Pada tanggal 10 September, penderitaan media Palestina menarik perhatian internasional ketika The New York Times melaporkan bahwa Fatah di Tepi Barat telah menutup media yang berafiliasi dengan Hamas dan mencegah peredaran surat kabar yang didukung Hamas atau siaran televisi Hamas; peralatan telah disita atau dihancurkan, enam jurnalis Hamas telah ditangkap dan 12 lainnya dipukuli. Di Gaza, Hamas melakukan hal yang sama terhadap Fatah dan media yang dikendalikan Otoritas Palestina (PA). Setidaknya delapan gerai ditutup, termasuk tiga surat kabar.
Keesokan harinya sekelompok intelektual di Gaza menuntut dalam sebuah pernyataan agar media Palestina tidak terjepit di antara “palu Ramallah dan landasan Gaza.” Beberapa jurnalis, seperti Saifuddin Shaeen, koresponden stasiun TV satelit Al-Arabia dan Majdi Al-Arabeed, direktur dan pemilik “Voice of Liberty” meninggalkan Gaza sementara Mohammad Shteiwi, direktur stasiun TV satelit al-Aqsa di Barat Bank, bersembunyi. 700 karyawan Palestine Broadcasting Corporation (PBC) kini harus tinggal di rumah karena tidak bisa melakukan pekerjaannya. Jurnalis dan media independen telah melakukan sensor diri, sebuah praktik yang mereka kuasai jauh sebelum Hamas berkuasa.

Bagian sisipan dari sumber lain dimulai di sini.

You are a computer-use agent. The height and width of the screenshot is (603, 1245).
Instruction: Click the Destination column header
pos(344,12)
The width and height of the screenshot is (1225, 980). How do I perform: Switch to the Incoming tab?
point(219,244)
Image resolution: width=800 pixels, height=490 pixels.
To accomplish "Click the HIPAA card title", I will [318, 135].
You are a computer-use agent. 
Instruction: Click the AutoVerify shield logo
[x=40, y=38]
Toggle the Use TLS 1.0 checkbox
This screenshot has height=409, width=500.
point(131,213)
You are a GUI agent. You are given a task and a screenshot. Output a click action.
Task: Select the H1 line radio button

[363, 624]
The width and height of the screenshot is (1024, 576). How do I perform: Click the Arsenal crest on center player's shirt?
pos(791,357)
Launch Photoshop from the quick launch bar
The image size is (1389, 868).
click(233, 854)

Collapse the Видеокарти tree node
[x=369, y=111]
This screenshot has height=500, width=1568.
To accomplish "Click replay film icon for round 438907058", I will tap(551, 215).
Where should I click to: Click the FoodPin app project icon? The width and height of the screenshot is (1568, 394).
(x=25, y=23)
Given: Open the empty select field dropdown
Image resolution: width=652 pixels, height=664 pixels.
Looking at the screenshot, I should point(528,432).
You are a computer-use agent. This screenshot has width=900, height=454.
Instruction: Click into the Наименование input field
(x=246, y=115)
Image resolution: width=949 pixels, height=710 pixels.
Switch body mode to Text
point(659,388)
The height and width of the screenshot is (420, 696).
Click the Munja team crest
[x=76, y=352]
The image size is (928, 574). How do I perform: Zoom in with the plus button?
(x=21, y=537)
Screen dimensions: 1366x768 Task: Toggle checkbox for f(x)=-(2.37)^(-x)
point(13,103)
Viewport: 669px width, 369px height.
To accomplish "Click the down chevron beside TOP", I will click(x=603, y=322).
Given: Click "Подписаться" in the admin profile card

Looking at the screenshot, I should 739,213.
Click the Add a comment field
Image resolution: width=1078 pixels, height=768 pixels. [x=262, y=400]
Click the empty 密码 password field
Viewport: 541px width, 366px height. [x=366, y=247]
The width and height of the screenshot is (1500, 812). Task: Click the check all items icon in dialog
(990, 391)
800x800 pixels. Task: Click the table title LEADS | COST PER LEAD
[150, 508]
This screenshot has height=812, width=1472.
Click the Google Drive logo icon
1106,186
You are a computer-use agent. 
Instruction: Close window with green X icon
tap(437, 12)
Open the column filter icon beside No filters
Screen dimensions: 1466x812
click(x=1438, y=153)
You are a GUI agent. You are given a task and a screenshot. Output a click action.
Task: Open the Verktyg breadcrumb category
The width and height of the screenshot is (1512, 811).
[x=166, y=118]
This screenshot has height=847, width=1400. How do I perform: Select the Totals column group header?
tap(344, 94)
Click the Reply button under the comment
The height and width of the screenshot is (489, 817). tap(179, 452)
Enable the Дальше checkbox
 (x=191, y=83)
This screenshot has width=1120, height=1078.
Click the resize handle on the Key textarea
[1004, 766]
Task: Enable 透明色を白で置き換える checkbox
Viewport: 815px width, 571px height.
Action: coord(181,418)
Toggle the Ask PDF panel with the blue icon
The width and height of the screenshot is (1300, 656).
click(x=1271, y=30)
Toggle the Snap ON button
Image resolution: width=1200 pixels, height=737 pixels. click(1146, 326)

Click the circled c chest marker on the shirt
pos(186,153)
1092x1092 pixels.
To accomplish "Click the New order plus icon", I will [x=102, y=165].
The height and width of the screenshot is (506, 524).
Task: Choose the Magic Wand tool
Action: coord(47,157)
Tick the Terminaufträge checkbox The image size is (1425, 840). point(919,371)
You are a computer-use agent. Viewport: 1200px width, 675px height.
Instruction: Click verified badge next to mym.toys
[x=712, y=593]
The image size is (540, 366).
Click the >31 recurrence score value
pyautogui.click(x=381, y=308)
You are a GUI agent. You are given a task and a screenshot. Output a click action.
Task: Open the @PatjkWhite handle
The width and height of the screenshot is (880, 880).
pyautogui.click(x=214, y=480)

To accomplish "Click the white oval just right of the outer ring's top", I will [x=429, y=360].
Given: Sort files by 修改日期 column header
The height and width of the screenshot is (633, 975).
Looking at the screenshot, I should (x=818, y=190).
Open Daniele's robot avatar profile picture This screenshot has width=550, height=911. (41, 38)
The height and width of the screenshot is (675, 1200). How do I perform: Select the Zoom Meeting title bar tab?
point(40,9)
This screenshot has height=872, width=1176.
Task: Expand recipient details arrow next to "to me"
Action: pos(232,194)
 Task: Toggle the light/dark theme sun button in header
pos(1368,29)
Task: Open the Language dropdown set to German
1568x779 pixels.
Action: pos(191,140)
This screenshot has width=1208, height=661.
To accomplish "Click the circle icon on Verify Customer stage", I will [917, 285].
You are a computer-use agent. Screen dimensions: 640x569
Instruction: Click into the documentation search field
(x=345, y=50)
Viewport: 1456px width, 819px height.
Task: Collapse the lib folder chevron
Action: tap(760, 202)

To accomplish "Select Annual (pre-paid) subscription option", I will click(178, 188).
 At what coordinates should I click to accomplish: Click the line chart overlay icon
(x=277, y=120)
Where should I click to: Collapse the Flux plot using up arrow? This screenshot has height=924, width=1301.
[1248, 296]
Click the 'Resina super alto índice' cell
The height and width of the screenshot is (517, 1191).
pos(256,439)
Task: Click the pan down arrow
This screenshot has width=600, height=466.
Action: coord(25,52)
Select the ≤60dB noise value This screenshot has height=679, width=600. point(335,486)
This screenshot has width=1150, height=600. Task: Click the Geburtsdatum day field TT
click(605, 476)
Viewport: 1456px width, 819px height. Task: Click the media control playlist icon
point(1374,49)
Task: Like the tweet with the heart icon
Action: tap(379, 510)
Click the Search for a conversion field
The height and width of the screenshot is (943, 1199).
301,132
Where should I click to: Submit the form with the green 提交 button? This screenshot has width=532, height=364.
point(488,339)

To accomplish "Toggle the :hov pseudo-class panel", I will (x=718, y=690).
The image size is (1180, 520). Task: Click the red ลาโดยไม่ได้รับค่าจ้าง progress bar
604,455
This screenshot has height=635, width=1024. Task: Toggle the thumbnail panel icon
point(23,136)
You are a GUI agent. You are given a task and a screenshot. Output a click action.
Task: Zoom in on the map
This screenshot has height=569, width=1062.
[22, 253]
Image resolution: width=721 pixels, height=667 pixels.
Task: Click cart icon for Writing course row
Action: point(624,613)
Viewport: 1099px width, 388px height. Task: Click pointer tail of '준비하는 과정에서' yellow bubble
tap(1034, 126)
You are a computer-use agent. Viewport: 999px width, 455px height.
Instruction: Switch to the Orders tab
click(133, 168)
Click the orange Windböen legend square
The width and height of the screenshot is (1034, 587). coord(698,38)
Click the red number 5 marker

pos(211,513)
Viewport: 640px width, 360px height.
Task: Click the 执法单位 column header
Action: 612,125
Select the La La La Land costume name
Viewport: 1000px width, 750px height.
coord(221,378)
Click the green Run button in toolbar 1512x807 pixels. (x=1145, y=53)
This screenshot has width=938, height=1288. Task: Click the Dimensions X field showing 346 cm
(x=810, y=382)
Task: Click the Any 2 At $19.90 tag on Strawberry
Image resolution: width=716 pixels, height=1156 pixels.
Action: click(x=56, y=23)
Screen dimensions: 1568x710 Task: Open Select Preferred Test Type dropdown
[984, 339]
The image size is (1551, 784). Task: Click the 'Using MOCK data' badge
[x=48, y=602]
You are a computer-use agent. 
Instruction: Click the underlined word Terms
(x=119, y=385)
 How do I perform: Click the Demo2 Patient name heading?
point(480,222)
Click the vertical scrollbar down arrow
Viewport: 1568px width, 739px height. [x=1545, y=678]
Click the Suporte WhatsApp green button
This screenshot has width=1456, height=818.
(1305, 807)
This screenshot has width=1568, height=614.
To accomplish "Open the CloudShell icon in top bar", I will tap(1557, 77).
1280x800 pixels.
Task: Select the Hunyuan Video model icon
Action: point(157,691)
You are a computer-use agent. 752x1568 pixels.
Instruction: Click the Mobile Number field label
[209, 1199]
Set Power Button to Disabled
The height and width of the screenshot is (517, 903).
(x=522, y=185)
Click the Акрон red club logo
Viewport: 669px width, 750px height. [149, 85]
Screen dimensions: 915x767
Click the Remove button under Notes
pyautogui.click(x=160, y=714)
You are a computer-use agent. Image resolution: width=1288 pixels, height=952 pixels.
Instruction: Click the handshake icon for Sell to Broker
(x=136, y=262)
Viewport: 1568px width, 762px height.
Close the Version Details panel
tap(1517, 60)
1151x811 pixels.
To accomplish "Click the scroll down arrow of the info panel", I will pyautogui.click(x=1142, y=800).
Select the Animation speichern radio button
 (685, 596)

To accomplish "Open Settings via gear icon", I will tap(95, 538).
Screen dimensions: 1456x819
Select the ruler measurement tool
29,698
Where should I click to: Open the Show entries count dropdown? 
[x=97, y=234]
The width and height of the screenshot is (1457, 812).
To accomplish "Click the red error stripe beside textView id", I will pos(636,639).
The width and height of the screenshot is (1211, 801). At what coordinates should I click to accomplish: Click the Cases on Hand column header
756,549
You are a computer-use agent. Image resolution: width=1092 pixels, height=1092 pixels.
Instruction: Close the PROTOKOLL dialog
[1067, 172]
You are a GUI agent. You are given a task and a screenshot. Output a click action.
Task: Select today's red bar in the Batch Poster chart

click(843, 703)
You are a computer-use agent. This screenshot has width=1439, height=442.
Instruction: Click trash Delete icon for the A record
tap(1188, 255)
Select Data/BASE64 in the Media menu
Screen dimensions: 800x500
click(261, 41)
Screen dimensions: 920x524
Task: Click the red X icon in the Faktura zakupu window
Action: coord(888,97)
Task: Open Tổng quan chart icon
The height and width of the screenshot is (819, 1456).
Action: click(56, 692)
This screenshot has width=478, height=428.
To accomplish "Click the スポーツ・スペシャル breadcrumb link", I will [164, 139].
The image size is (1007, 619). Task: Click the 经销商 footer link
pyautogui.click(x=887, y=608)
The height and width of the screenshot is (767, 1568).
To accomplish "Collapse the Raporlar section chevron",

Pusat Hak Asasi Manusia Al Mezan yang berbasis di Gaza meminta Otoritas Palestina dan “kekuatan politik di OPT untuk mengambil semua tindakan yang diperlukan untuk menjamin bahwa jurnalis tidak terlibat dalam perjuangan politik.” Asosiasi Pers Asing, yang mewakili media asing di Israel dan wilayah Palestina, mengutuk “pelanggaran berbahaya semacam ini terhadap jurnalis profesional.” Pada tanggal 28 Agustus, Asosiasi Surat Kabar Dunia (WAN) yang berbasis di Paris – mewakili 18,000 surat kabar dengan keanggotaan termasuk 76 asosiasi surat kabar nasional, perusahaan surat kabar, dan eksekutif surat kabar individual di 102 negara, 12 kantor berita, dan 10 kelompok pers regional dan dunia. — mengecam meningkatnya pelecehan terhadap jurnalis dan memburuknya kondisi kerja jurnalis Palestina di OPT.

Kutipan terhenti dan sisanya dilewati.